**Belge Bölümü:**

○ ○ ○ ○

Bizi Takip Edin

DİPLOMASİ

Beyazıt Karataş: Havada bağımsızlık milli uçaktan geçiyor

Yayınlanma

Türkiye’ye F-16 satışı için kısıtlayıcı koşulların kaldırılmasını değerlendiren Emekli Hava Pilot Tümgeneral Beyazıt Karataş, kararın hava kuvvetlerinin envanterindeki F-16’ların moderniyazyonu için önemli olduğunu belirtti, ancak bu hamlelere karşı milli uçak projesinin daha önemli olduğunu vurguladı.

ABD Temsilciler Meclisince sunulan ve Türkiye’ye F-16 satışını kısıtlayıcı koşullara bağlayan maddeler, savunma bütçesini de içeren Ulusal Savunma Yetkilendirme Yasa (NDAA) tasarısından tamamen çıkarıldı.

ABD Kongresinin iki kanadından senatör ve temsilcilerin yer aldığı konferans komitesi, 857 milyar dolarlık savunma bütçesini de içeren NDAA tasarısına son halini verdi. Tasarının son halinde, Rum lobisine yakınlıklarıyla bilinen New Hampshire Temsilcisi Demokrat Chris Pappas, Florida Temsilcisi Cumhuriyetçi Gus Bilirakis, New York Temsilcisi Cumhuriyetçi Nicole Malliotakis ve New Jersey Temsilcisi Demokrat Frant Pallone dahil 18 temsilci tarafından sunulan ve tasarının Temsilciler Meclisi versiyonuna eklenerek kabul edilen “Türkiye’ye F-16 satışlarını kısıtlayıcı koşullara bağlayan maddeler” yer almadı.

İlgili maddelerin çıkarılması, daha önce New Jersey Senatörü Bob Menendez ile Maryland Senatörü Chris van Hollen’ın sunduğu benzer maddelerin NDAA tasarısının Senato versiyonuna eklenmemesinin ardından geldi.

Temsilciler Meclisinde kabul edilen söz konusu eklemelerle, Silah İhracatı Kontrol Yasası kapsamında Türkiye’ye yeni F-16 satışının yapılmaması ve F-16 modernizasyon kitlerinin satılmaması hükmü konulurken, bu maddenin muafiyeti ise şu şartlara bağlanıyordu: “Senato ve Temsilciler Meclisi ilgili komitelerine söz konusu satışın ABD’nin önemli ulusal güvenlik menfaatlerine temas ettiği ve bu silahların Yunan hava sahasını mükerrer şekilde ihlal etmeyeceğini temin etmek için atılacak somut adımlar sunulduktan sonra başkan bu maddeye muafiyet uygulayabilir.”

○ ○ ○ ○

**Girdiler:**
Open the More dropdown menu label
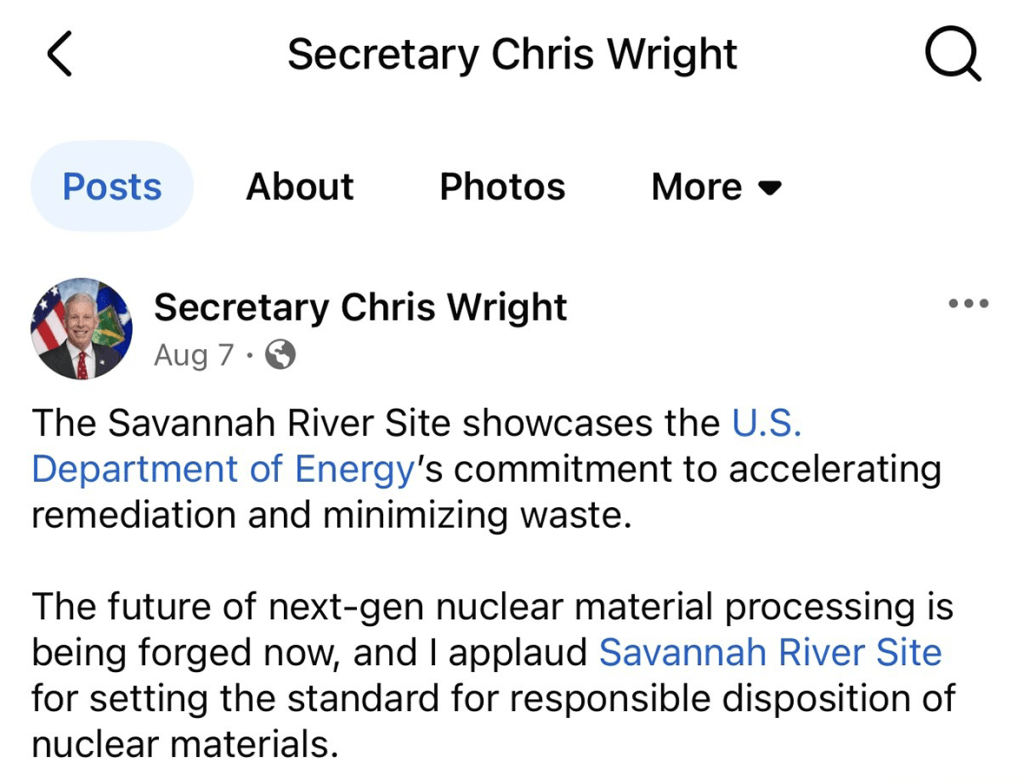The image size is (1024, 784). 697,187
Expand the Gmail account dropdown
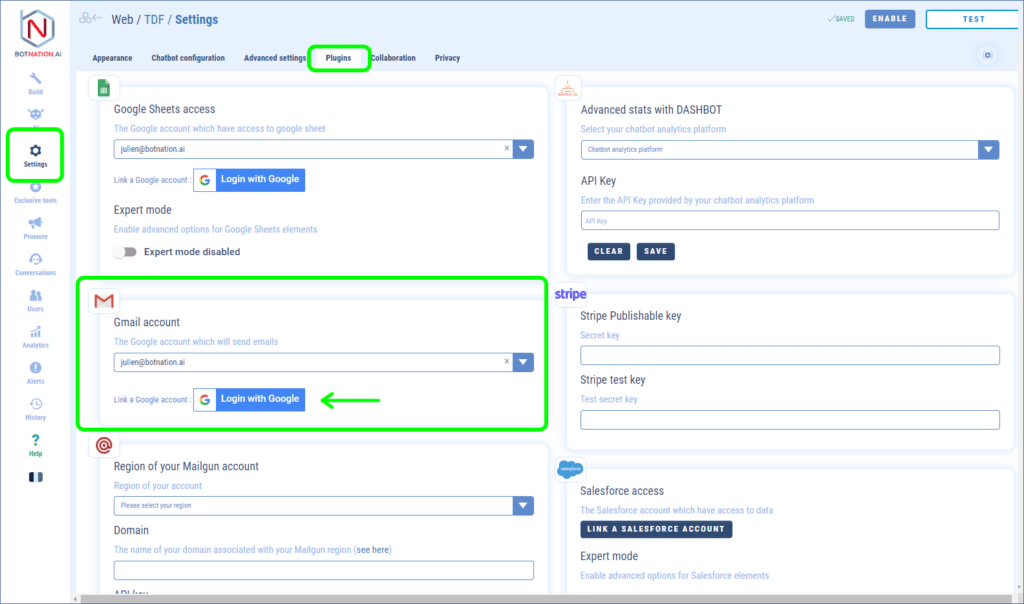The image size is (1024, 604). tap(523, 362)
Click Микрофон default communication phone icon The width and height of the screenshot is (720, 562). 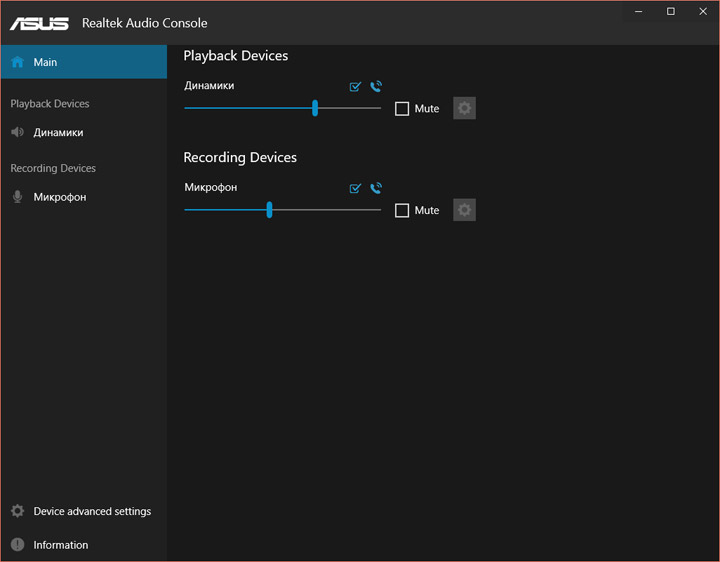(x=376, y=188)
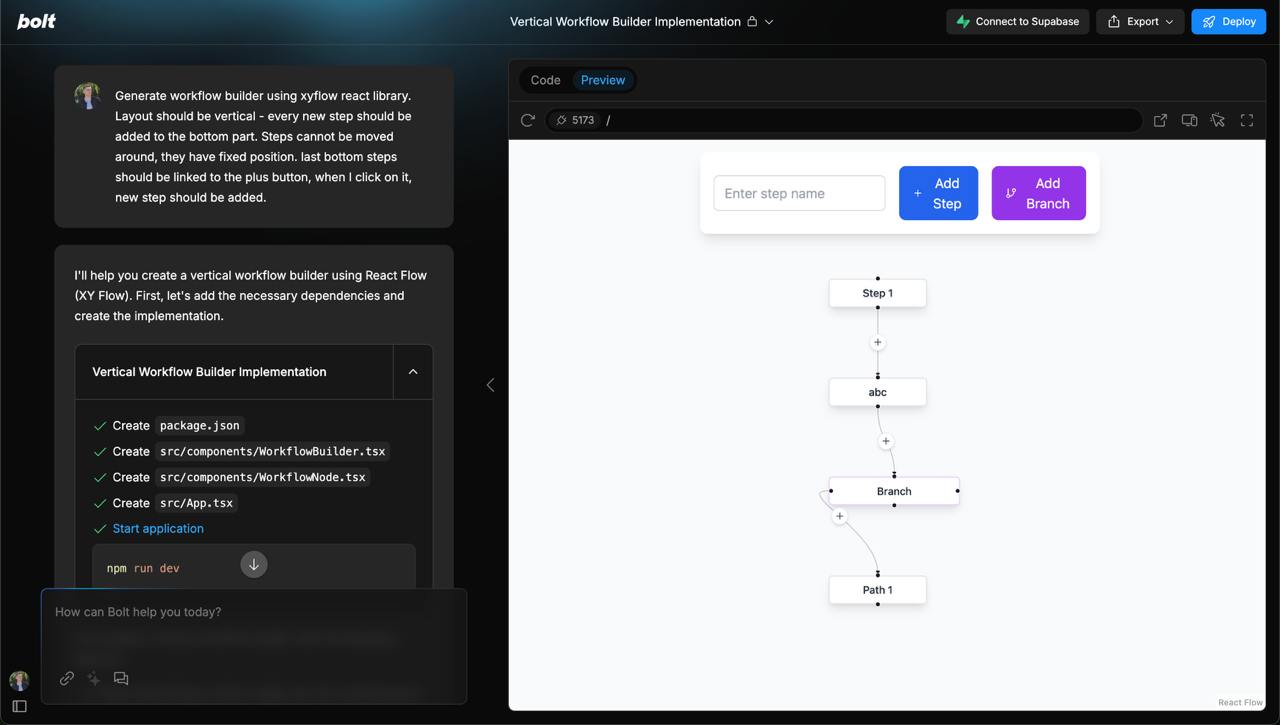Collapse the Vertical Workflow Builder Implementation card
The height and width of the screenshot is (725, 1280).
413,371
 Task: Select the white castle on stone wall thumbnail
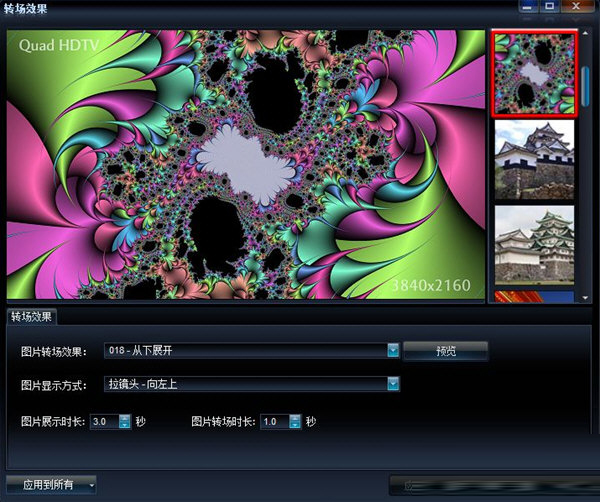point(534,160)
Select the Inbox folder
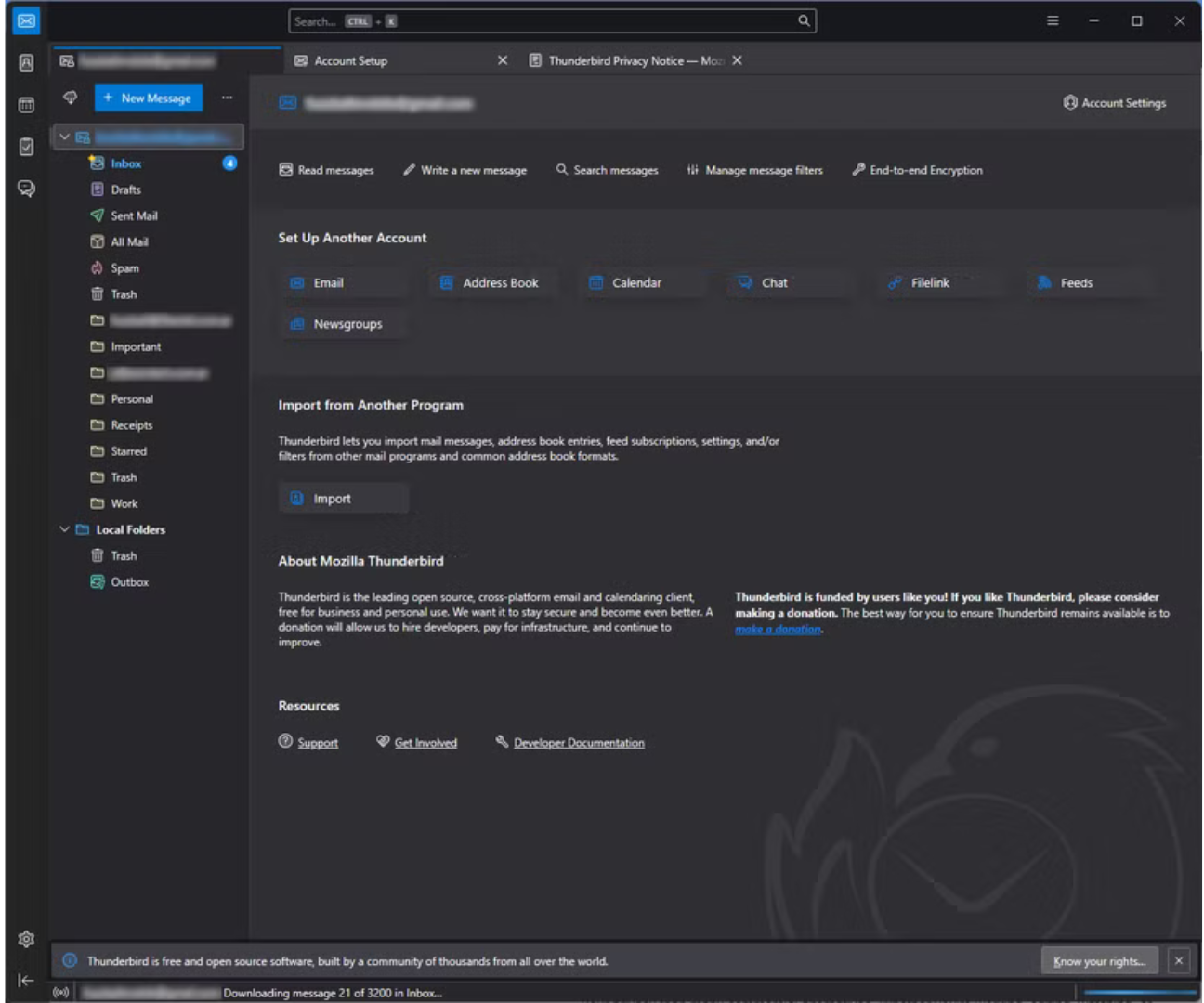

○ ○ ○ ○

**Çalışma Yönergeleri:**
A: Belge bölümüne göre aşağıdaki soruları cevaplayın.
(i) NDAA tasarısının içerdiği savunma bütçesi kaç dolardır?
(ii) Temsilciler Meclisi versiyonuna eklenen kısıtlayıcı maddeler kaç temsilci tarafından sunulmuştur?
(iii) Senato versiyonu için benzer maddeleri hangi iki senatör sunmuştur?
B: Belge bölümünü iki cümleyle özetleyin.
C: Belge bölümünden "Beyazıt Karataş: Havada" sözlerinden başlayıp "önemli olduğunu vurguladı." sözlerine kadar uzanan kısmın tamamını hiçbir değişiklik yapmadan çıkarın.

**Yazılı Cevaplar:**
A:
(i) 857 milyar dolar.
(ii) 18 temsilci.
(iii) New Jersey Senatörü Bob Menendez ve Maryland Senatörü Chris van Hollen.

B: Türkiye'ye F-16 satışını kısıtlayıcı koşullara bağlayan maddeler, 857 milyar dolarlık savunma bütçesini de içeren NDAA tasarısının son halinden tamamen çıkarıldı. Emekli Hava Pilot Tümgeneral Beyazıt Karataş, bu kararın envanterdeki F-16'ların modernizasyonu için önemli olduğunu belirtti, ancak milli uçak projesinin daha önemli olduğunu vurguladı.

C:
Beyazıt Karataş: Havada bağımsızlık milli uçaktan geçiyor

Yayınlanma

Türkiye’ye F-16 satışı için kısıtlayıcı koşulların kaldırılmasını değerlendiren Emekli Hava Pilot Tümgeneral Beyazıt Karataş, kararın hava kuvvetlerinin envanterindeki F-16’ların moderniyazyonu için önemli olduğunu belirtti, ancak bu hamlelere karşı milli uçak projesinin daha önemli olduğunu vurguladı.